LN: I sat down with one man, who we actually interviewed, who had white-power tattoos. So I wouldn't say it was plural. But replacing judgment with curiosity, it's because I think that we all, when we're sitting down across from someone who is different, we bring a certain set of assumptions, and I didn't want those assumptions to prevent me from really listening to the stories that people were telling me.
In the play, this African American man who's been locked out of his factory for 93 weeks, [recalls] standing in a line with a white man who is saying, "I'm not working because of you." And he said, "Guess what? We're all standing in the same line. We're all in a similar predicament." Really easy to pass blame.
LF: For decades, America has been going through what you call a "De-industrial Revolution." You can't count on a career in Michigan or West Virginia, yet we keep allowing the scenario you portray in Sweat to continue — the closing or moving of factories and the subsequent, often brutal, dismissal of workers. How do we keep allowing this to happen?
LN: I don't have an answer to that. It feels incredibly inhumane to me, because we're continuing to push out and marginalize workers without coming up with real alternatives. And I think that, in part, some of it's corporate greed. The one percent sees opportunity, and rather than thinking of the long plan, they're thinking in short terms and immediate gratification.

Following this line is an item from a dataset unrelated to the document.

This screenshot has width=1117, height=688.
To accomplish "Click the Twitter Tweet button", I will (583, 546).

But I don't think it's just corporations. I think it's all of us. We spend so much time online, and we have all those ads that flash up and show us the biggest couches and beautiful shoes, and we don't really think of the real cost — the human cost — of obtaining those things. And we've not really recognized the toll that it's taking on our workforce.

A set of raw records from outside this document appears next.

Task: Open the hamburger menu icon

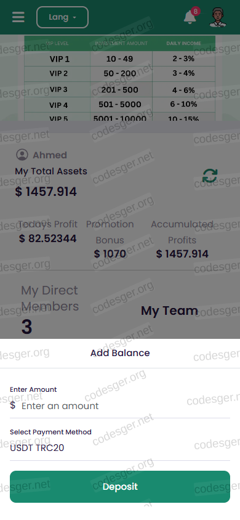Action: tap(18, 17)
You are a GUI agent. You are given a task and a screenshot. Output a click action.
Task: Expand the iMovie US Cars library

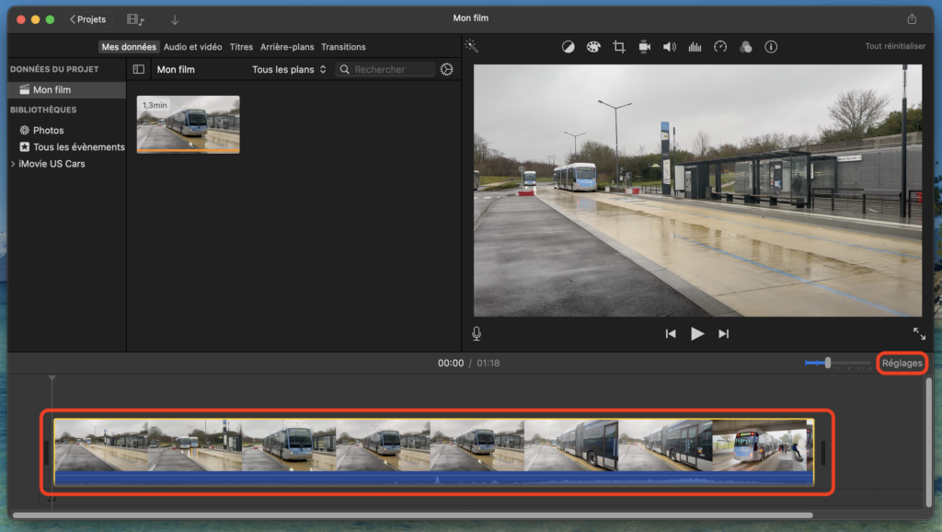pos(13,164)
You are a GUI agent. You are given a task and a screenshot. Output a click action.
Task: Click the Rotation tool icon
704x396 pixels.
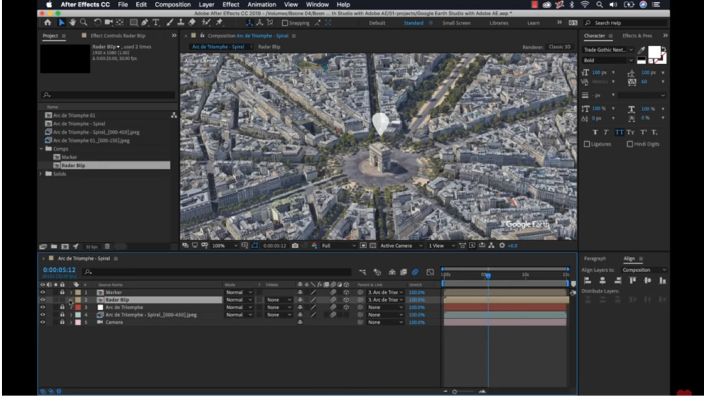97,22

LF: In the play, a black character gets ahead as the situation goes south, and she says she feels like a target. You've compared this scenario to Obama's election on the heels of the financial disaster, and the first black mayor of Reading getting elected as it became the most impoverished city in the country. The same could be said for women set up to fail, like Marissa Mayer at Yahoo, whose male successor, it was just reported, will make twice her salary.
LN: Oh, God. When I was temping years ago, I had these incredible computer skills that wouldn't be that impressive now, but it was incredibly impressive back then. And I was able to go into the computer, and what I found was that the female executives were making exactly half of what their male coworkers were. I sent it to the female executives, and the next day I got a call from HR, a woman who was my friend giving me a heads-up, saying, "Do not bother coming in because they're going to make a big example of you."
LF: Were you happy to get fired for that?
LN: I was perfectly happy; it totally felt worth it. But it was shocking, because I was just a secretary. I was typing up letters. But I saw how hard people worked, and the women were putting in equal time, equal energy, and in some cases more. It actually hurt my feelings.
LF: In December, you spoke to the New York Times about your impending Broadway debut, saying you were feeling "unbridled excitement and trepidation, all the bevy of emotions that come with something so big that has always been just out of reach." Now that opening night is days away, how are you holding up?
LN: It's like the best of times, it's the worst of times. Just as I was beginning tech, my father got very ill. He lives with us and he's hospicing at home. So it's this incredible moment in which I want to surrender myself completely, and I found that I am divided between family demands and the demands of putting up a show.
LF: Doesn't life always kind of happen that way?
LN: Yes, it does! This is a challenge. I was just thinking there are all these obstacles that keep being thrown in my path that are preventing me from the pure enjoyment of this moment.
This interview has been condensed and edited.
Leigh Flayton is a New York City–based writer, editor, and playwright.